Il serait évidemment inconcevable de se pencher sur la question du rapport entre le Dieu des Patriarches et le Dieu des philosophes sans revenir sur le Mémorial de Pascal. La profonde analyse que Vincent Carraud nous en donne ici nous replonge au cœur de cette conversion « fulgurante » au sens propre et de la joie inaltérable qu’elle a suscitée. En effet, « comment penser cet accès à Dieu qui (n’)est le vrai Dieu (que) par Jésus-Christ ? Le concept de certitude, répété, désigne exactement, dit l’auteur, la modalité de cet accès au Dieu qui s’offre en sa vérité, c’est-à-dire dans l’assurance de sa présence. Depuis le début, nous sommes conduits par une recherche qui n’est pas celle de l’essence, mais celle du vrai nom, du nom qui manifeste sans identifier. Aussi la certitude est-elle d’abord, par l’assurance de sa nomination, celle de l’accès au vrai Dieu, qui par là s’avère le vrai Dieu (en raison même de la certitude du mode selon lequel il se manifeste), de sorte que cet accès lui-même doive être pensé comme le mode de la vérité approprié à Dieu. Que l’expression “vrai Dieu” se lise dans la citation de Jean 17,3 corrobore que le concept de certitude comme modalité d’accès au vrai Dieu gouvernait déjà toute la première partie du Mémorial, dès le refus du Dieu des philosophes » (p. 158s).

Le Dieu d’Abraham dont parle la Révélation serait-il responsable du mal ? se demande Pierre Bayle qui l’oppose au Dieu des philosophes, c’est-à-dire à « ce que la raison, en conformité avec ses propres exigences, pense que Dieu aurait dû faire en tant qu’être suprêmement bon » ? C’est à la compréhension de ce débat intérieur que nous invite Jean-Luc Solère en nous montrant que, si le concept philosophique et le concept révélé de Dieu ne s’accordent pas en tous points, on peut tout de même admettre qu’ils sont conciliables par la foi, d’une manière à la fois rationnelle pour Dieu et incompréhensible pour nous.
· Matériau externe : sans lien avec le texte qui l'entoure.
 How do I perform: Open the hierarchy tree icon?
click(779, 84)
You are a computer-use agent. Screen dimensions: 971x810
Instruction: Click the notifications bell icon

Nul mieux qu’Emmanuel Cattin ne pouvait résumer en quelques pages aussi denses l’audacieux et passionnant parcours spirituel que Hegel a mené jusqu’à la fin de sa vie pour s’éclairer à lui-même et tenter de résoudre cette ‘tension’ extrême qu’il y aura toujours entre le Dieu des Patriarches, qui conduit à l’élection unique, donc restrictive, d’Israël parmi tous les peuples, et le Dieu, le même, qui s’affirme comme l’Être et le Dieu créateur universel. Ce que veut démontrer Hegel de manière très forte, c’est que « le Dieu chrétien est lui aussi le Dieu d’un peuple, et que cette dimension du Dieu d’Israël, les chrétiens l’ont aussi faite leur, même si le peuple s’est agrandi au-delà d’Israël, ou même si Israël a changé de sens » (p. 204). « Dans ce sens, dit E. Cattin, l’accomplissement du mot Dieu dans la religion chrétienne est identique, non pas seulement au Dieu des philosophes, mais à la “Philosophie” elle-même, autrement dit au Savoir absolu, qui n’est rien d’autre, en son cœur logique, que le déploiement de la plénitude du sens de Dieu, rien d’autre que Gottesdienst, rien d’autre, ira jusqu’à enseigner Hegel, que, elle-même, religion » (p. 205). Ainsi, pour Hegel, « le nom de Dieu porte le sceau des deux décisions, la décision d’Israël pour le Dieu personnel et la décision chrétienne pour le “Dieu des philosophes”, le Dieu qui est “logos” » (p. 211). « [...] En tant même qu’il est le Concept, il est la Personnalité pure, en laquelle culmine la Doctrine du Concept. Le Dieu qui est est le Dieu qui est esprit, le Dieu qui est quelqu’un, qui dit Ich » (ibid.), c’est-à-dire le Dieu qui dit « Je suis là pour vous », « le Dieu de vos Pères », qui est son nom pour toujours.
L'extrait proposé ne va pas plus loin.